[[ SOURCE RECORDS, beginning ]]

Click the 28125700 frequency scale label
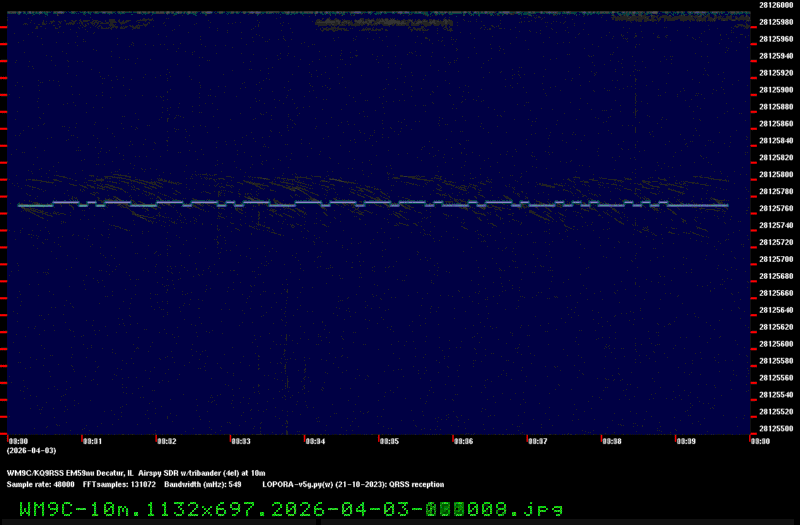 776,259
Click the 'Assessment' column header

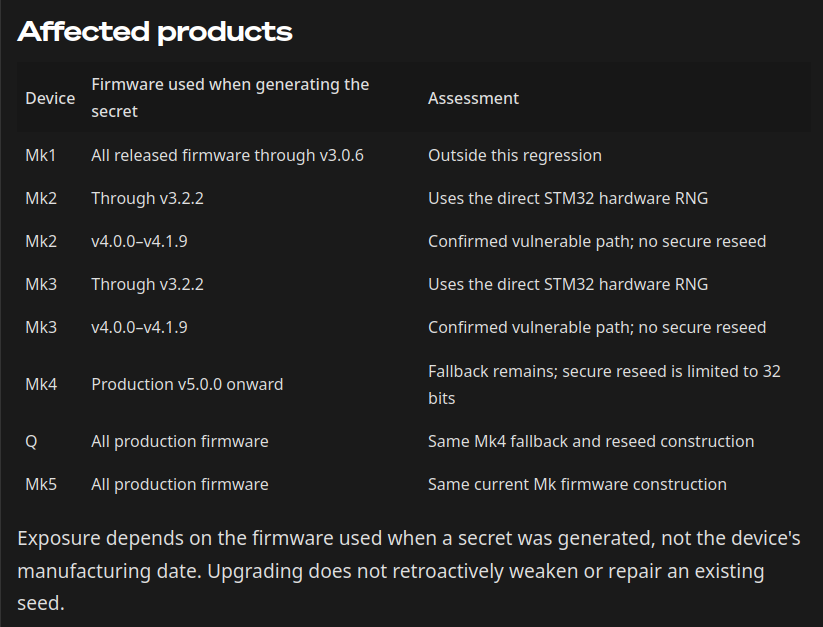(x=473, y=98)
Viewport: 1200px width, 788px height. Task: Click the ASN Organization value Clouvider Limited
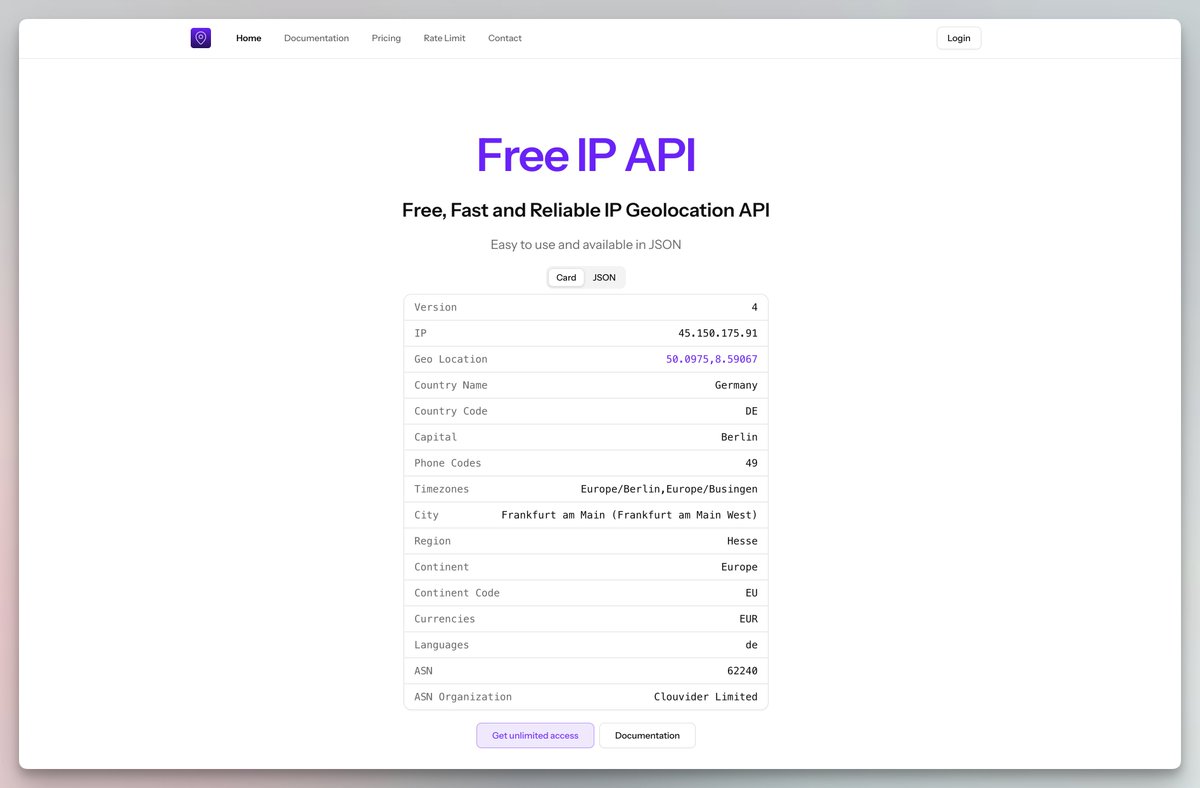(x=705, y=696)
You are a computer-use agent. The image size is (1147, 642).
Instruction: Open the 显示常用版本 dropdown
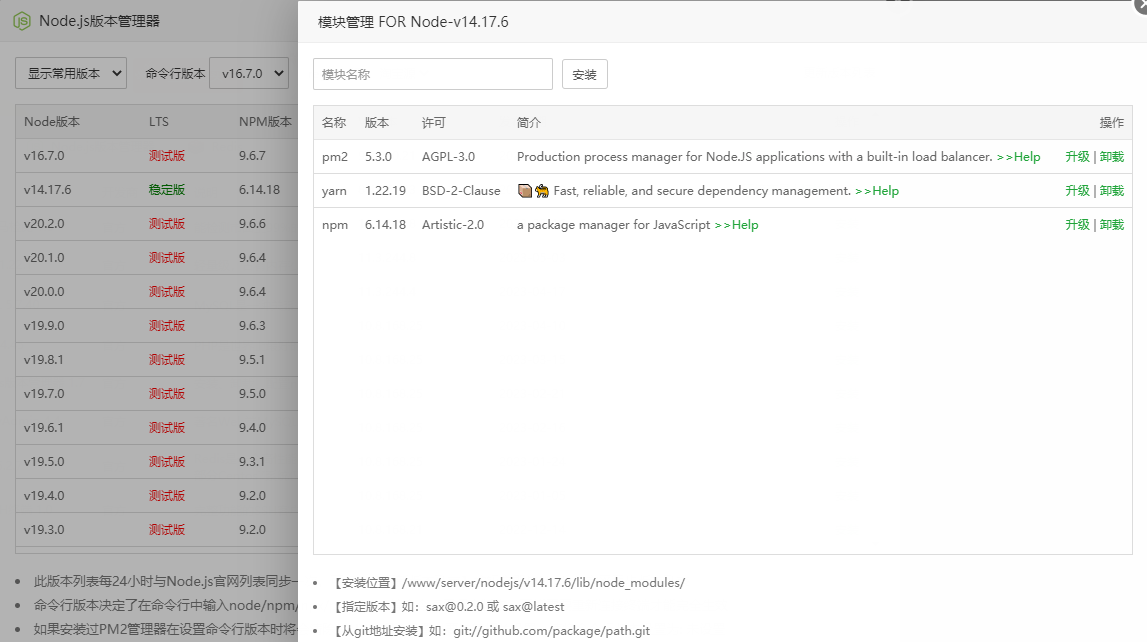point(71,73)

[[ SOURCE RECORDS, end ]]

**DESCRIPTION OF THE TASK:**
Return the whole listing word for word, minus its pictures.

**YOUR RESPONSE:**
Click the 28125700 frequency scale label
 776,259
Click the 'Assessment' column header

(x=473, y=98)
Viewport: 1200px width, 788px height. Task: Click the ASN Organization value Clouvider Limited
(x=705, y=696)
You are a computer-use agent. The image size is (1147, 642).
Instruction: Open the 显示常用版本 dropdown
point(71,73)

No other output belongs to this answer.